Segment Start: EXTRACTED DATA
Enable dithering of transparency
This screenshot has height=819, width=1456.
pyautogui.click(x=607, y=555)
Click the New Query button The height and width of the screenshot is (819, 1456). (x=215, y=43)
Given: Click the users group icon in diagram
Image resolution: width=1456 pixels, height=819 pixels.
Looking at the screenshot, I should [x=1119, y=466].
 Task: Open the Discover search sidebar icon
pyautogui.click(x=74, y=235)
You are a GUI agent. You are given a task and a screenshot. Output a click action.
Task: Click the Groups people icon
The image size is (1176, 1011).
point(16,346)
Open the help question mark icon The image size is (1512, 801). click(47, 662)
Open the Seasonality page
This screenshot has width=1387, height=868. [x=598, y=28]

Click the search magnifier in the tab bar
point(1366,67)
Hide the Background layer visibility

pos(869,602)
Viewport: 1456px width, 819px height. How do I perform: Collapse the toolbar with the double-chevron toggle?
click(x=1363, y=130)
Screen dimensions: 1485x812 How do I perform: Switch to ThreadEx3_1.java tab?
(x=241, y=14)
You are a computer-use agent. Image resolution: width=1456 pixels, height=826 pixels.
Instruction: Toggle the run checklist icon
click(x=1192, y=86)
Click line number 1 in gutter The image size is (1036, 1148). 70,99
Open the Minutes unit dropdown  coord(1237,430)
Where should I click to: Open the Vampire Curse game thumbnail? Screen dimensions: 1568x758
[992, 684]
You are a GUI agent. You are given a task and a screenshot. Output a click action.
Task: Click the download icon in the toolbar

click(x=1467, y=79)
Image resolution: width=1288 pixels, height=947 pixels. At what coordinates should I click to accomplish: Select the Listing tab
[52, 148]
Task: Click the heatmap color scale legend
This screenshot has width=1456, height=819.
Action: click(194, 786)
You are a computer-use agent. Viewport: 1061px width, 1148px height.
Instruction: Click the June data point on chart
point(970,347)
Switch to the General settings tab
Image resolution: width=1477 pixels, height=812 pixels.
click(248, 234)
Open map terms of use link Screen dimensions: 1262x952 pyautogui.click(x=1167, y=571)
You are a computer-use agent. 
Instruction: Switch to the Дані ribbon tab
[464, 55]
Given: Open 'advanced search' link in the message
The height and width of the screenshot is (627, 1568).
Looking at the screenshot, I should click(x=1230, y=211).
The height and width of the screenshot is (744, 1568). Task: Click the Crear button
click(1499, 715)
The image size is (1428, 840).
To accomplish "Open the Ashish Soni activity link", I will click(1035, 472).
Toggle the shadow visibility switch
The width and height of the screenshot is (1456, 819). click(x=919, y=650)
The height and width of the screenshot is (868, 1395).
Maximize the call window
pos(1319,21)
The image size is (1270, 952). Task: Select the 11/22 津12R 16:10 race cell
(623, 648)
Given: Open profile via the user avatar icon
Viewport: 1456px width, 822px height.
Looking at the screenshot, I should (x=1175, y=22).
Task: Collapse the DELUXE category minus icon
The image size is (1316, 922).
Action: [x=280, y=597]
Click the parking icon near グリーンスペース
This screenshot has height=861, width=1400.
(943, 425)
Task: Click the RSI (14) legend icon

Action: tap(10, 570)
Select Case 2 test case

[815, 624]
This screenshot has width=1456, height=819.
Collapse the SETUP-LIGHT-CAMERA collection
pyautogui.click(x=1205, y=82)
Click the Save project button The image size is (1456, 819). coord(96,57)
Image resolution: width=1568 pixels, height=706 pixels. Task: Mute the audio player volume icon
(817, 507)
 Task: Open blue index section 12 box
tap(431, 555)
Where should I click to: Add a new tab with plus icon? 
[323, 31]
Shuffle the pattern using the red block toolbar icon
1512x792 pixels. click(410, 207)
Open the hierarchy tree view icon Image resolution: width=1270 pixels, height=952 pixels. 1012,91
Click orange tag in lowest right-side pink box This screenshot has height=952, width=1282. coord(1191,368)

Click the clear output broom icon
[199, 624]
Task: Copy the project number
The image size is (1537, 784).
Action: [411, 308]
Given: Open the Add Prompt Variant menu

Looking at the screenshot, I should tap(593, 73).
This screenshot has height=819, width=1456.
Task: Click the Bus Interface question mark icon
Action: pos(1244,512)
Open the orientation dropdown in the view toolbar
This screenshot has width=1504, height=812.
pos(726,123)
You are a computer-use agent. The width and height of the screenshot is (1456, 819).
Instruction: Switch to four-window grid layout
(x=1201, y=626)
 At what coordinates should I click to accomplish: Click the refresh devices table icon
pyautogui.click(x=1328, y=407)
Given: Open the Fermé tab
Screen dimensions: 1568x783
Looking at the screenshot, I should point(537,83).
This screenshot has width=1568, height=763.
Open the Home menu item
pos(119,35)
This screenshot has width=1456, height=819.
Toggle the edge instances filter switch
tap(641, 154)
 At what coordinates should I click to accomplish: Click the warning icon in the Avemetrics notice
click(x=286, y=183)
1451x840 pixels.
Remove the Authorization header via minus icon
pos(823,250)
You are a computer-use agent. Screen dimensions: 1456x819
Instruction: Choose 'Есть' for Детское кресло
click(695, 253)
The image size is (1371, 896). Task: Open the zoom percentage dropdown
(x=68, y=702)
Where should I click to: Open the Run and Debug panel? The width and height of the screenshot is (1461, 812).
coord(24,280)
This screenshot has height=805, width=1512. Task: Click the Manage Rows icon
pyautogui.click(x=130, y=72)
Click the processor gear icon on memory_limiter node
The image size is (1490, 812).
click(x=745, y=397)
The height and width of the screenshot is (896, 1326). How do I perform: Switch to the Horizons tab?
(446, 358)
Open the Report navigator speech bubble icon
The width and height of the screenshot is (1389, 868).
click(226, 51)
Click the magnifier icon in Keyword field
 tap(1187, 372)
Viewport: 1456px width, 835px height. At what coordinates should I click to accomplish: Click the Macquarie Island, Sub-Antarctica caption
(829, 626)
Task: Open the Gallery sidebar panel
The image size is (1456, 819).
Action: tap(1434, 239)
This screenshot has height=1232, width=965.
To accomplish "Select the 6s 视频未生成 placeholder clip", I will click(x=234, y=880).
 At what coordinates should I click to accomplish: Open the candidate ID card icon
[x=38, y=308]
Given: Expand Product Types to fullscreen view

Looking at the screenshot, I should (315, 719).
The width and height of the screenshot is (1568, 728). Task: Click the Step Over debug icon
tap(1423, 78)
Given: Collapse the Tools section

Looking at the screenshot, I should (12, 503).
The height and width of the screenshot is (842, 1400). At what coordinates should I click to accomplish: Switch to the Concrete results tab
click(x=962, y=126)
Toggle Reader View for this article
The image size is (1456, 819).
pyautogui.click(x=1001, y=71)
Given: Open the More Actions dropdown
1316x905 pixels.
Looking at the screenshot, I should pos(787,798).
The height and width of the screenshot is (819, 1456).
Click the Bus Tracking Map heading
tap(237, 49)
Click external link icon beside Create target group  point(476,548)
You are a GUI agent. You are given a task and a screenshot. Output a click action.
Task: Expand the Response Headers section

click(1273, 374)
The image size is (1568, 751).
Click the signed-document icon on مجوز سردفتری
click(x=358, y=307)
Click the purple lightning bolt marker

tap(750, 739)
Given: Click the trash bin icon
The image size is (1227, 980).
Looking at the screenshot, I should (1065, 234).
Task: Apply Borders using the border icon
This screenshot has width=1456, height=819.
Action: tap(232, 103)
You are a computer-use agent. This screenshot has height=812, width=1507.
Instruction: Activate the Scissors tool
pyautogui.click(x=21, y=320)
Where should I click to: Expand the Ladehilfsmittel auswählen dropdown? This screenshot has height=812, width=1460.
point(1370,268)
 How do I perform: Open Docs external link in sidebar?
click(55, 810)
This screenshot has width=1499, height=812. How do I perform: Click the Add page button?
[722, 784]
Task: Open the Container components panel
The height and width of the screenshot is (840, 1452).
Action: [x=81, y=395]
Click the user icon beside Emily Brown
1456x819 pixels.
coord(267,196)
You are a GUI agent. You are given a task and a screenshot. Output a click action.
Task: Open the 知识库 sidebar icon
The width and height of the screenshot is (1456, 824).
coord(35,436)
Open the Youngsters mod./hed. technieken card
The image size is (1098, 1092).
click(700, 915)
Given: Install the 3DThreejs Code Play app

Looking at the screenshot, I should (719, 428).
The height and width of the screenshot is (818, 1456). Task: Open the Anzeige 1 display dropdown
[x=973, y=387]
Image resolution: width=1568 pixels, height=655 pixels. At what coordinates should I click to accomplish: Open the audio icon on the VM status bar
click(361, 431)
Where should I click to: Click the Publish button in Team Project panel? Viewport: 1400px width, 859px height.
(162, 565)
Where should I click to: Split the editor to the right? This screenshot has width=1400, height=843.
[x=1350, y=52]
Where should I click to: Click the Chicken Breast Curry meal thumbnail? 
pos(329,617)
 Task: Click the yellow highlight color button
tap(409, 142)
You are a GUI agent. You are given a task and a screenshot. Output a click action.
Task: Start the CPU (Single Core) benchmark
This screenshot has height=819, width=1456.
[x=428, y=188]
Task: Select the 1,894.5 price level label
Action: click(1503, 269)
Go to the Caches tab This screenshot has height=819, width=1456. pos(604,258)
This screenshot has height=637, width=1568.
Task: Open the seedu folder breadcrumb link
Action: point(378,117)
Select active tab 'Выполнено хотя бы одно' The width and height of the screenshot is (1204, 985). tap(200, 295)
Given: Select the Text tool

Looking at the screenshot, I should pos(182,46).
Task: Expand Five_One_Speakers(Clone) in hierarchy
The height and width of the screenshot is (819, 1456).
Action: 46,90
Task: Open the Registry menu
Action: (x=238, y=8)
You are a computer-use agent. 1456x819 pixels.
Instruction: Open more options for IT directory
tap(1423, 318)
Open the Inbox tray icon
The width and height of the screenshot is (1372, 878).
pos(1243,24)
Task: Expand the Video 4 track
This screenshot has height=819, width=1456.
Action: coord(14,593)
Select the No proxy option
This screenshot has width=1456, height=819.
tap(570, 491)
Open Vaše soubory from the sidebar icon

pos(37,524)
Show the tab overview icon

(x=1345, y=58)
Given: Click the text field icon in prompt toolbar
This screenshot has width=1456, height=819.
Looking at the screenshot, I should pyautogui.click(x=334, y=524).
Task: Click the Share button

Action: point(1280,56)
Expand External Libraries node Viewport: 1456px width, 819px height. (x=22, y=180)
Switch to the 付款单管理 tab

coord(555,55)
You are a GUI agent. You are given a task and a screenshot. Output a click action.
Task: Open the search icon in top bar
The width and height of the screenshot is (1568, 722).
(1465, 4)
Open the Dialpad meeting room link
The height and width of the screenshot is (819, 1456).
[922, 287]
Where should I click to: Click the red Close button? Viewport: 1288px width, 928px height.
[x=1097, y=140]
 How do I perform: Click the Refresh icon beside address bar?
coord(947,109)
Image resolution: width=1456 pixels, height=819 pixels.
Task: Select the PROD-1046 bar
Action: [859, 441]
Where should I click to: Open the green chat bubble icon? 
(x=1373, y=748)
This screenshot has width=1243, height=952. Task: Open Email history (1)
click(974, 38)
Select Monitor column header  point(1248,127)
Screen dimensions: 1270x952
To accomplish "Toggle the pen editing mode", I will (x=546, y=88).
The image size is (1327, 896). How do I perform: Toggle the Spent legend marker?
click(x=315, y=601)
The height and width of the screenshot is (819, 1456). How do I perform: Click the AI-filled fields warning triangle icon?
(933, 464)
Segment End: EXTRACTED DATA
PROBLEM:
Show each line in the data where the string "will" appears.

YOUR RESPONSE:
To accomplish "Open the Ashish Soni activity link", I will click(1035, 472).
To accomplish "Select the 6s 视频未生成 placeholder clip", I will click(x=234, y=880).
To accomplish "Toggle the pen editing mode", I will (x=546, y=88).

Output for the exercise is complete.